Recent reports emanating from a KableNET.com news story suggest that “the Department for Constitutional Affairs is planning a new online database of UK primary and secondary legislation”. Informed observers will know that the Statute Law Database has been just around the corner since at least 1998. In fact the news is that TSO (formerly The Stationery Office) is working with the DCA to modernise its Statute Law Database. According to Tony Hopkins, Head of the Statutory Publications Office at the DCA. “The new editorial system provides us with a platform that will allow us to continue with the update programme and also assist with the development of an enquiry facility, by the end of this year, for those in the government service. Giving the public access to consolidated legislation is also a prime business objective and it is planned to make an internet-based service available during Spring of next year.”
Who’s who in statutory publishing?
Her Majesty’s Stationery Office (HMSO) is part of the Cabinet Office and delivers services relating to access and re-use of government information. The publishing arm of the former HMSO was privatised in 1996, then trading under the name The Stationery Office Ltd, with the administration of Crown copyright and the regulation of the contracts covering the printing and publication of legislation and other official materials being retained by HMSO.
The Statutory Publications Office (SPO) is an office within the Department for Constitutional Affairs and is producing a Statute Law Database (SLD) of United Kingdom legislation in line with its aim to deliver effective and accessible justice for all. The SPO is using TSO’s ActiveText content management system to maintain the SLD.

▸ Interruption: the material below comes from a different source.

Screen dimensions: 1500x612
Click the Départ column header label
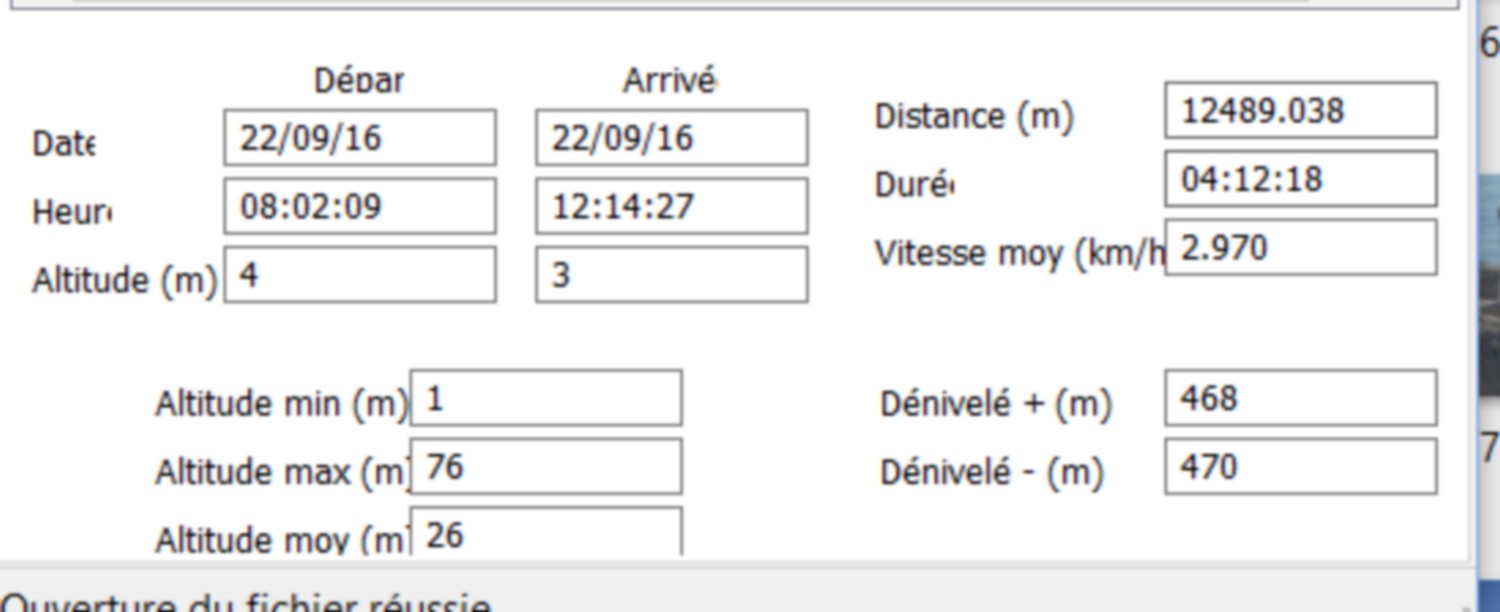coord(360,80)
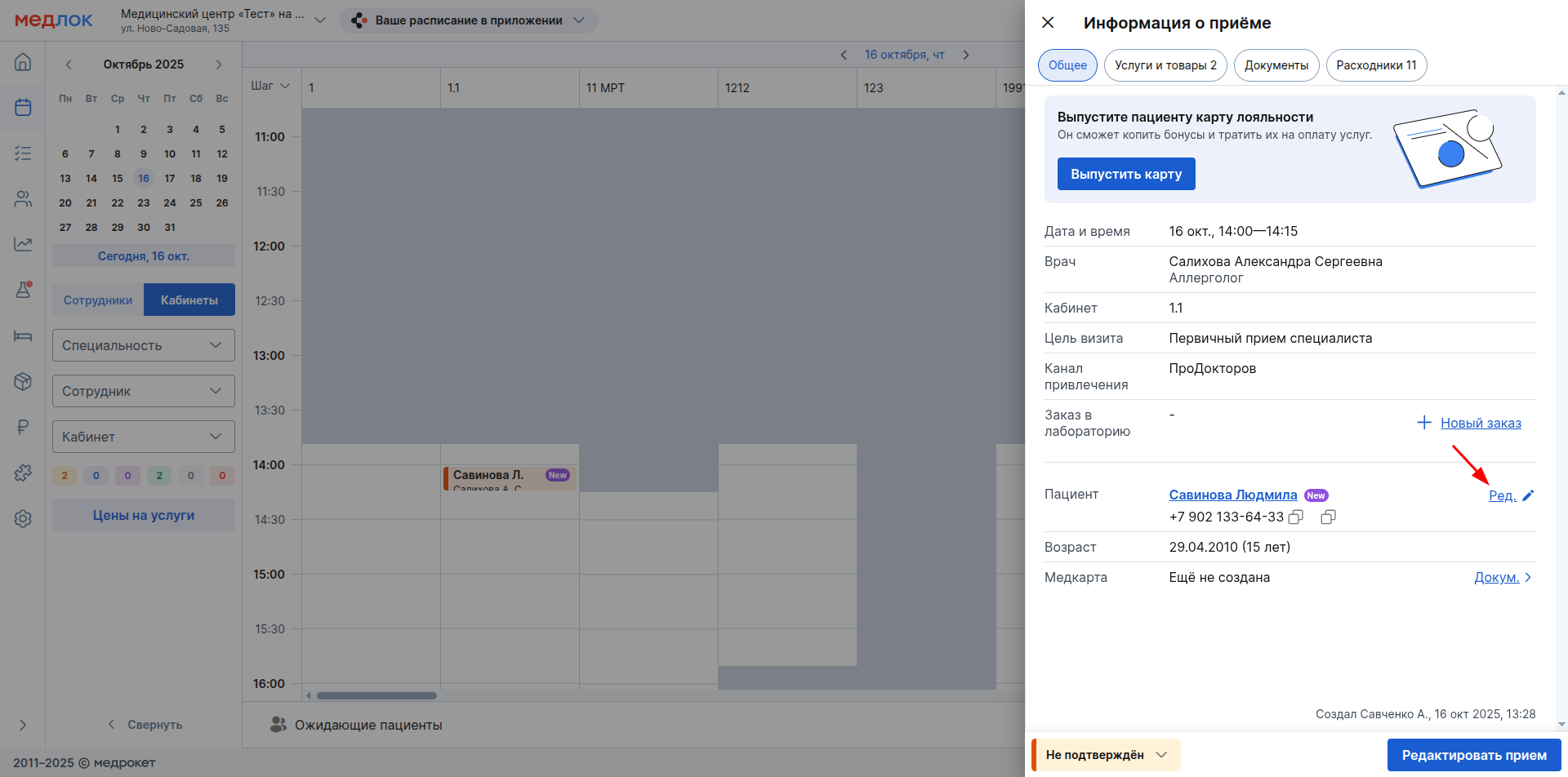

TSO (formerly The Stationery Office) is a private company which took over the trading operations of HMSO in 1996 and produces and supplies most statutory and government publications. Alongside this huge bookshop it provides publishing and content management services, and now likes to be known as “The Information Management Company”. For a short while its online presence was called ukstate.com. Either they thought better of it or the Queen complained, as that quickly morphed into TSO Online.